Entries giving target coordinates
━━━

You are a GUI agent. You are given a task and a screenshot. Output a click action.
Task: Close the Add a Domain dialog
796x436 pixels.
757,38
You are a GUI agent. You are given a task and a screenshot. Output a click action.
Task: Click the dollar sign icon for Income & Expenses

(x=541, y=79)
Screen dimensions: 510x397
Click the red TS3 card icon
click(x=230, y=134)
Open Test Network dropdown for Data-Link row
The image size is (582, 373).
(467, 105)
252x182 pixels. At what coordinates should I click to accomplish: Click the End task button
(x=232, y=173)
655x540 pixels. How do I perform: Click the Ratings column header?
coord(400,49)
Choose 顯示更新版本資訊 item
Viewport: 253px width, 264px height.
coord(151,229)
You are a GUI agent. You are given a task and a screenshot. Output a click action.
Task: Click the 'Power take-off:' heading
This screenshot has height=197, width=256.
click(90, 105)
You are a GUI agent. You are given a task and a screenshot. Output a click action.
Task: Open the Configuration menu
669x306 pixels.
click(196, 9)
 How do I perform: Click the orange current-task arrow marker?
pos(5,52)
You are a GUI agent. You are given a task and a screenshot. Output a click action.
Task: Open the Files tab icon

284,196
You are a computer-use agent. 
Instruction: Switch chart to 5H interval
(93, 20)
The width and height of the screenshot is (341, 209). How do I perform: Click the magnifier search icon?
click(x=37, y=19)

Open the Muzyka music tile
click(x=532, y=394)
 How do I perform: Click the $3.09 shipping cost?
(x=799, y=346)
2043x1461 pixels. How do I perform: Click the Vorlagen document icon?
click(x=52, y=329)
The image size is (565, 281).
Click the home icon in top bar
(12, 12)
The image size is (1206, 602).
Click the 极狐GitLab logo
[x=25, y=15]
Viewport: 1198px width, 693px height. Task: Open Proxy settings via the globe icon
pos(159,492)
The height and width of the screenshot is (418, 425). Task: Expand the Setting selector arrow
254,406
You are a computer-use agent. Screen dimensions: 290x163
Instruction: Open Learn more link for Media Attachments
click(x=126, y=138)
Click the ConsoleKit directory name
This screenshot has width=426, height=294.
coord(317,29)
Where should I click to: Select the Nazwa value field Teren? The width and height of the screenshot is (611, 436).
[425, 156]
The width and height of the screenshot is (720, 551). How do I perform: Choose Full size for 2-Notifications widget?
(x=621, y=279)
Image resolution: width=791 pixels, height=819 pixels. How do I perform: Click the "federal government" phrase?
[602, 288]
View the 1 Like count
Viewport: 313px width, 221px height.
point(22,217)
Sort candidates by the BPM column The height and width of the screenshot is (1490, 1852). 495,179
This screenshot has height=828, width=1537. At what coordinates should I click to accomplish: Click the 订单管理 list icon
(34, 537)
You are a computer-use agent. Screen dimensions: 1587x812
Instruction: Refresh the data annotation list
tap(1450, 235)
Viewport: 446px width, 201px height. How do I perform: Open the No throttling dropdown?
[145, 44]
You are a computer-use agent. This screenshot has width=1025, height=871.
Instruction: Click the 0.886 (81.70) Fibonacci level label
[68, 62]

━━━

Lay out the records from the line with "The height and width of the screenshot is (418, 425)." up to and including the line with "Sort candidates by" as a two-column CSV with the header instruction,click_point. Give one row per record, putting its text and its answer each in a single quoted field with line breaks turned into spaces.

→ Solution to this task
instruction,click_point
"The height and width of the screenshot is (418, 425). Task: Expand the Setting selector arrow","254,406"
"You are a computer-use agent. Screen dimensions: 290x163 Instruction: Open Learn more link for Media Attachments","click(x=126, y=138)"
"Click the ConsoleKit directory name This screenshot has width=426, height=294.","coord(317,29)"
"Where should I click to: Select the Nazwa value field Teren? The width and height of the screenshot is (611, 436).","[425, 156]"
"The width and height of the screenshot is (720, 551). How do I perform: Choose Full size for 2-Notifications widget?","(x=621, y=279)"
"Image resolution: width=791 pixels, height=819 pixels. How do I perform: Click the ""federal government"" phrase?","[602, 288]"
"View the 1 Like count Viewport: 313px width, 221px height.","point(22,217)"
"Sort candidates by the BPM column The height and width of the screenshot is (1490, 1852).","495,179"